Papu Gomez ripensa con un po’ di nostalgia all’esperienza con l’Atalanta. Tanto da riportare a galla il momento più travagliato della sua parentesi nerazzurra, ovvero la firma sul contratto dopo una lunga trattativa: “Ricordo ancora quando sono arrivato a Bergamo. C’era tantissima tensione perché i documenti dovevano essere tradotti dal russo e restava pochissimo tempo. Era l’ultimo giorno del mercato estivo del 2014 e avrei potuto scegliere fra l’Hellas, che aveva appena ceduto Iturbe, e l’Atalanta. Presi la via di Bergamo dopo l’addio di Bonaventura”.

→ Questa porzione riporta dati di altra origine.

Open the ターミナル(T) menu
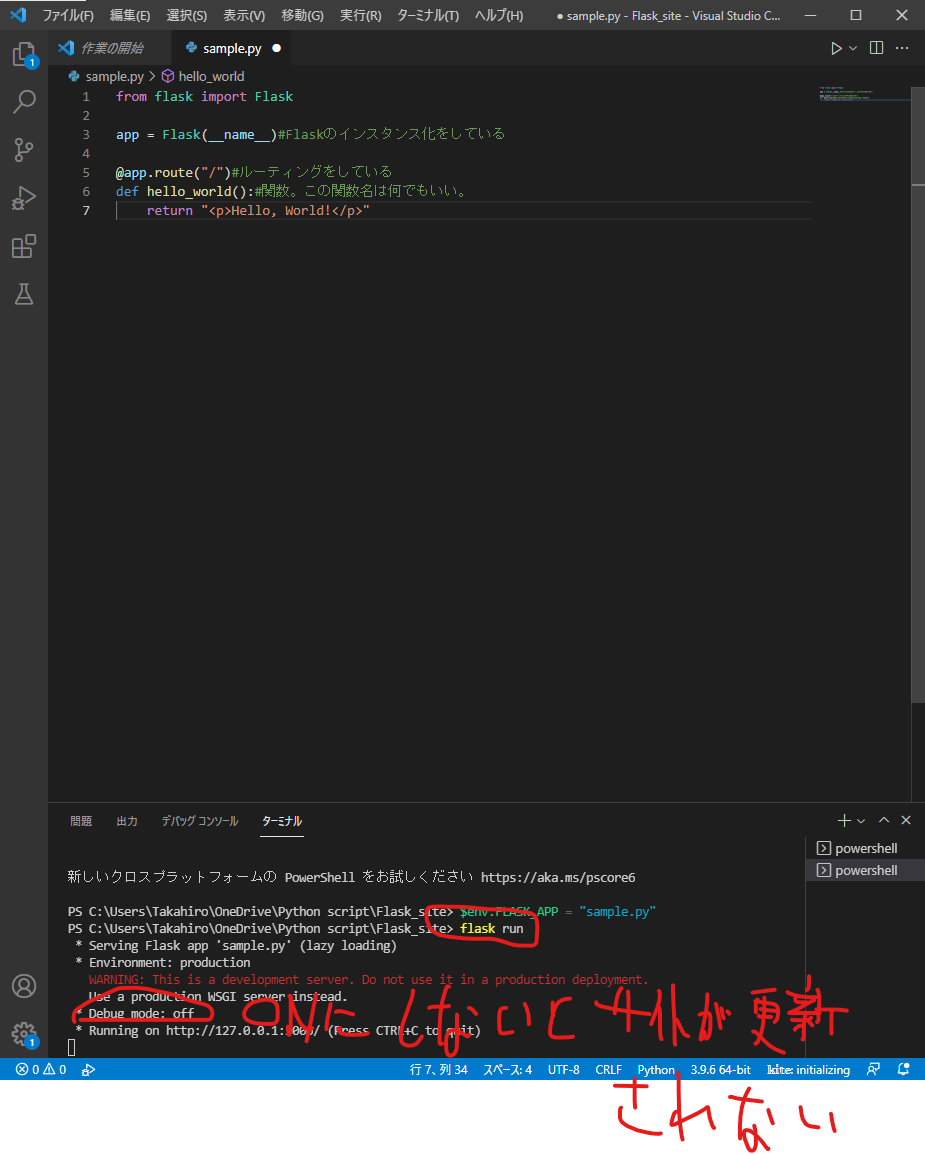The height and width of the screenshot is (1154, 925). pos(427,15)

Più in generale per lui non è stato semplice tornare ad adattarsi subito al campionato italiano, dopo l’addio al Catania. Ma ben presto è diventato di nuovo un giocatore dominante: “Tornavo in serie A dopo una esperienza in Ucraina e ho trovato qualche difficoltà, anche perché con Colantuono faticavo a inserirmi nel 4-4-1-1 che aveva in mente. Poi arrivò Reja, mi consegnò le chiavi dell’Atalanta e mi fece sentire importante”.

Gomez, nostalgia Atalanta

Il fantasista attualmente al Siviglia ha ricordato con piacere le stagioni di Bergamo e le tante partite dominate sul campo: “La mia Dea l’ho vissuta dal 2016 al 2020. Ricordo ancora Giocare in quella squadra è stata una gioia pazzesca, una goduria, anche per chi è venuta a vederla. La nostra proposta di calcio era fra le migliori in Italia e in Europa. Quella squadra era devastante, aveva grandissima voglia di crescere e migliorarsi. Ci sentivamo forti ed anche quando capitava di andare sotto nel risultato c’era la consapevolezza di essere in grado di vincere o comunque di restare in partita”.

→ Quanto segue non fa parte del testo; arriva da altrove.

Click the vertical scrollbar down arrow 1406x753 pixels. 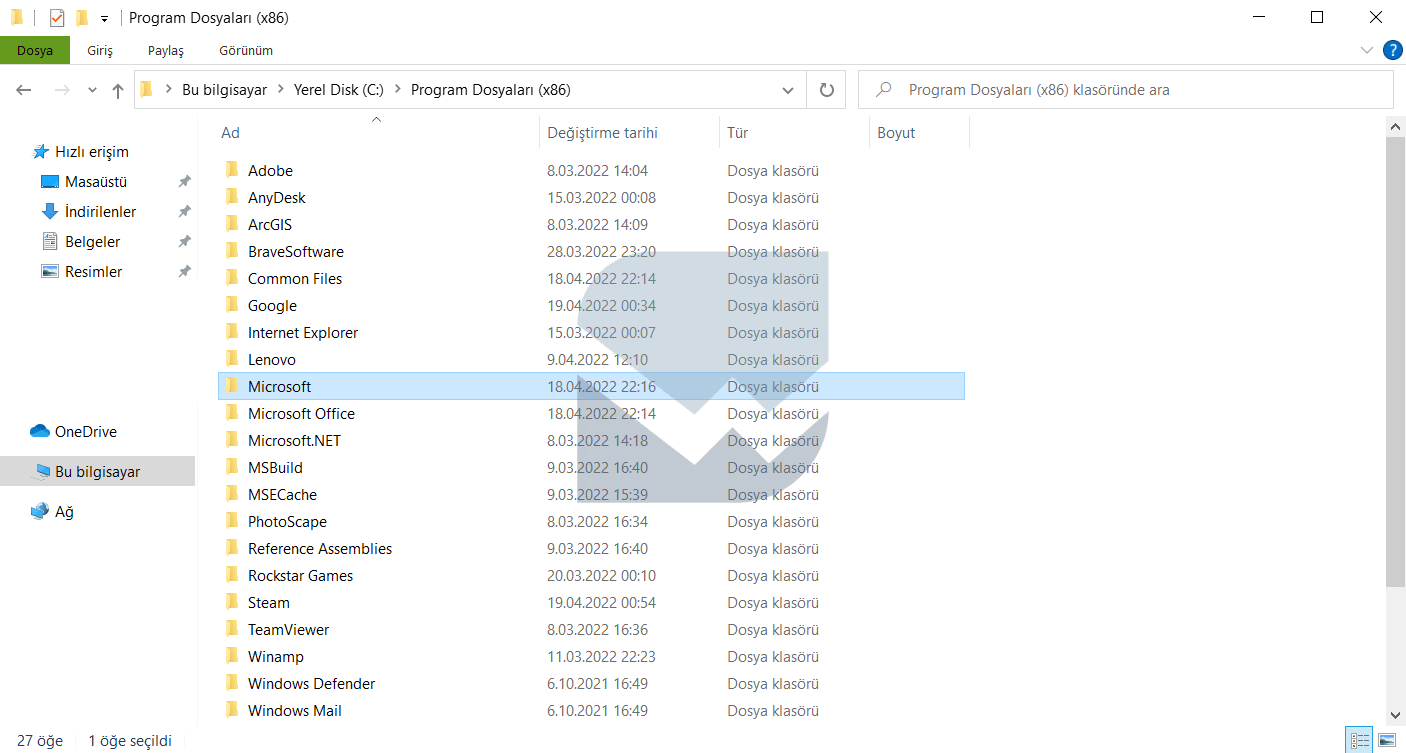tap(1396, 714)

Ma quali sono state le partite più belle della Dea secondo il Papu Gomez? Il neo-campione del mondo ne annovera in particolare una, ripensando anche a un momento per lui triste: “Ho vissuto diverse serate storiche. Fra i momenti più belli, la vittoria a Kharkiv con lo Shakhtar perché dopo aver faticato tantissimo per qualificarci in Champions siamo riusciti anche a superare il girone che era iniziato malissimo. L’unica nota amara a livello personale è non essere mai riuscito a salutare i tifosi allo stadio”.